Но камни все шептали что-то, и внезапно часовня перестала быть безопасным пристанищем, а превратилась в то, чего он боялся больше всего — в тюрьму. Стены сомкнулись над ним, камни стиснули его руки, грудь, замуровывая его навеки, навсегда… Он должен выбраться!..

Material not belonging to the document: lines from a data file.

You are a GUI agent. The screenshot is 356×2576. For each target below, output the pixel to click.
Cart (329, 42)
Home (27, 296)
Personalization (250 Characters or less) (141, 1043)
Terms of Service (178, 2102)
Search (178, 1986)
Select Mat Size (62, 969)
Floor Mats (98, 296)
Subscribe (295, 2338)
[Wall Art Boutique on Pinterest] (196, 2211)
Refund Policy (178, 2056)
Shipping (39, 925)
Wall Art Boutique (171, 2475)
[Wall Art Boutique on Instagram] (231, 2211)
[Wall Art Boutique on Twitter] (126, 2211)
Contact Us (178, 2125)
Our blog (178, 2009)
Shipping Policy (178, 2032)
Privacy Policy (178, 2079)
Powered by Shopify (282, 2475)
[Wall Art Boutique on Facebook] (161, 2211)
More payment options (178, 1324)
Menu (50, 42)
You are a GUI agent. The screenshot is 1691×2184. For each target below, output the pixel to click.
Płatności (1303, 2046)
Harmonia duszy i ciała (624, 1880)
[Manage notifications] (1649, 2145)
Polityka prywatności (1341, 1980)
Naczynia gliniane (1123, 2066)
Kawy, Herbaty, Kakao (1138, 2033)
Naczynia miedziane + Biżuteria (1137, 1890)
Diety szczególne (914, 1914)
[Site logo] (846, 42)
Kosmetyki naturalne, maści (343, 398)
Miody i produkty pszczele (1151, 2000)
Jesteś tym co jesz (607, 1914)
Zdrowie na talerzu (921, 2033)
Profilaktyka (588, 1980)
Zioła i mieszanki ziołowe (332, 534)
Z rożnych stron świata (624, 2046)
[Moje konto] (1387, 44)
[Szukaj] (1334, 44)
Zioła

Захария открыл глаза и, с трудом встав на ноги, понял, что он в часовне не один. Седовласый человек с неестественно бледным лицом, одетый во все черное, преклонил колени в молитве в том месте, где должен был находиться алтарь. Мужчина, вероятно, был там все время, но Захария, вошедший с моряками, не заметил его. Бывший гардемарин замер, часто и глубоко дыша, и его страх при взгляде на эту молчаливую фигуру возрастал все сильнее. Потом седой человек медленно повернул голову и взглянул на него. Взгляд был бесконечно добр, но Захария от ужаса не заметил этого, он видел только почти каменную белизну неподвижного лица. Внезапно к нему вернулась способность двигаться, и он проскользнул в дверь, срезав угол и держась как можно ближе к наружной стене, словно боясь, что иначе его каким-то чудом смогут увидеть с кораблей. Выбежав из часовни, Захария стал, прижавшись затылком к стене, в безопасном месте, где седой человек не мог его заметить, и попытался успокоиться. Так он провел несколько минут, дрожа и переводя дыхание, пока обычное благоразумие не вернулось к нему снова.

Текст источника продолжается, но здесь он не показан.